Source data: World Bank, and ROC Statistical Yearbook.
What's especially striking to me is the recent comparison with South Korea. The narrative of the Ma campaign in 2008 was that Taiwan's economy had drastically underperformed and was losing ground. By contrast, the data above show that, at least using GDP growth rates, Taiwan's growth was higher than Korea's for five consecutive years, from 2003-2007. (The economic shock that hit all of East Asia in 2008-09 originated in the United States, so it's hardly fair to blame either Chen Shui-bian or Ma Ying-jeou for the deep recession that followed.) But that generally positive story about the Chen years (2000-2008) gets turned into this (from the KMT's party website):
One other point: this is a pretty rudimentary comparison.
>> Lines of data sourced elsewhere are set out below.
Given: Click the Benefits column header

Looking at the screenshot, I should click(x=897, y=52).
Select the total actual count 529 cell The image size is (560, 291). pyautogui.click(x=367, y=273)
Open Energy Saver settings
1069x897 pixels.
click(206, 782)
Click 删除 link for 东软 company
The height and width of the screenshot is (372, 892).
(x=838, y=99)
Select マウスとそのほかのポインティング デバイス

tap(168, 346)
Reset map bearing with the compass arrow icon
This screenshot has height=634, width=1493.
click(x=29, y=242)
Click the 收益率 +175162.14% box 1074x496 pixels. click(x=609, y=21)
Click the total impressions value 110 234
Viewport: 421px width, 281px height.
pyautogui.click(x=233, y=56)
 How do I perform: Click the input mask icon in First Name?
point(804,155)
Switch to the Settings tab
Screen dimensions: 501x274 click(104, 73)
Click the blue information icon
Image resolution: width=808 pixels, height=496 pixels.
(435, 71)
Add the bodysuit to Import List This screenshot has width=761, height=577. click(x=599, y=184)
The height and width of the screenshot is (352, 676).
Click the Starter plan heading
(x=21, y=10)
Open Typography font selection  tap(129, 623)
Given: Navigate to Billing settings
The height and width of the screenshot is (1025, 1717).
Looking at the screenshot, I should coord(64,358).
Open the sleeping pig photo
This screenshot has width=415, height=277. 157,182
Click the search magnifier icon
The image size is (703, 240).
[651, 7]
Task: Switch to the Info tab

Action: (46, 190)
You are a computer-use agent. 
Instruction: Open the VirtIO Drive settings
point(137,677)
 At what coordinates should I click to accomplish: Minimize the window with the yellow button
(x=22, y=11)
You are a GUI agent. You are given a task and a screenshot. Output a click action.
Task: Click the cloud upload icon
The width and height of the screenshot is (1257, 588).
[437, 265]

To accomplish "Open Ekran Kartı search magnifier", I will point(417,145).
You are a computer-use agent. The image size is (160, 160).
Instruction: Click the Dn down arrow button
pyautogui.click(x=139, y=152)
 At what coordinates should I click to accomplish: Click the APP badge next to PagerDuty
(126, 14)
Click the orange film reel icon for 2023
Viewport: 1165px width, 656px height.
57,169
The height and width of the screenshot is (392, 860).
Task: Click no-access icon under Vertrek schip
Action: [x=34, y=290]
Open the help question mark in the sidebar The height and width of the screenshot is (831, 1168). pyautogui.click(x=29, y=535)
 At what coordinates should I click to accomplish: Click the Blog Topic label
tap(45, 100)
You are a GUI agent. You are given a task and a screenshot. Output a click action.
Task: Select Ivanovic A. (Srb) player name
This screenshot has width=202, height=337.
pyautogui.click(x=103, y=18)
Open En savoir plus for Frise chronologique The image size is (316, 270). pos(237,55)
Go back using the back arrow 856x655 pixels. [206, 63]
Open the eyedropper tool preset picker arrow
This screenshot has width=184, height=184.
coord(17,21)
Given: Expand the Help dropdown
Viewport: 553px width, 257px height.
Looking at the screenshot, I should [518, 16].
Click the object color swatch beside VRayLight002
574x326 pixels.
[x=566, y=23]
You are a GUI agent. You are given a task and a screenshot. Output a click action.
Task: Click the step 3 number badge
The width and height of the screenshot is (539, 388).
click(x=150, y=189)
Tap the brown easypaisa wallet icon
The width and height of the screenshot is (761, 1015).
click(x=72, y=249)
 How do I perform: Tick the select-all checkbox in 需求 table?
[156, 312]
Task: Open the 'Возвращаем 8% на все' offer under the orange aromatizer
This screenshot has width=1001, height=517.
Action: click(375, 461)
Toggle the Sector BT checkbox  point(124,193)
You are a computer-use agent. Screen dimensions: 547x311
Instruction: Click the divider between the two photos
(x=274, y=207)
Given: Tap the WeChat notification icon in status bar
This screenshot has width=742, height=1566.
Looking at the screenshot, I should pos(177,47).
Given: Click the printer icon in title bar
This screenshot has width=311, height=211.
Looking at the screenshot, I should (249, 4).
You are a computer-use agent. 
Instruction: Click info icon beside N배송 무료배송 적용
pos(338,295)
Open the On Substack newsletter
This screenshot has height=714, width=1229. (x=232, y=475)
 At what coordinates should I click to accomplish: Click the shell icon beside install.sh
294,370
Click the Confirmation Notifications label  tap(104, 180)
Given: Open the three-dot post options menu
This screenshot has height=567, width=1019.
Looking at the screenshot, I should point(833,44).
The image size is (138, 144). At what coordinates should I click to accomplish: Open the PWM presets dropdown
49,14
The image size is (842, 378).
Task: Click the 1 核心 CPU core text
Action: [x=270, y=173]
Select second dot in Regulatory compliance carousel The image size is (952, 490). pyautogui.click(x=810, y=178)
Average per-capita income growth can also be misleading, in that rapid income growth among a small elite can move the whole average up. (In fact, that is what appears to have happened: as this article notes, average wages for salaried workers are about the same as they were in 1998, adjusted for inflation.) It would be nice to see median salary, and even better, a comparison of income inequality and its cousin, wealth inequality, measured various ways over time.
The first of these, income inequality, is shown in the figures below.
This picture is surprising given the narrative in the media about rapidly increasing inequality in Taiwan--so surprising I'm not entirely sure what's going on here. I suspect using income instead of wealth is painting a much better picture of inequality than actually exists on the ground. For one, capital gains and real estate gains are not treated like ordinary income for tax purposes in Taiwan--if a household's wealth gains come mostly from these sources, then they are potentially classified as low-income! For another, the use of quintiles in the comparison above, rather than five percent margins (as reported in this article), or even something smaller like comparing gains to the top 1% or top 0.1%, would probably paint a starker contrast. At any rate, worth investigating further, given how prominent this issue is becoming in public discourse in Taiwan. Grist for a future post...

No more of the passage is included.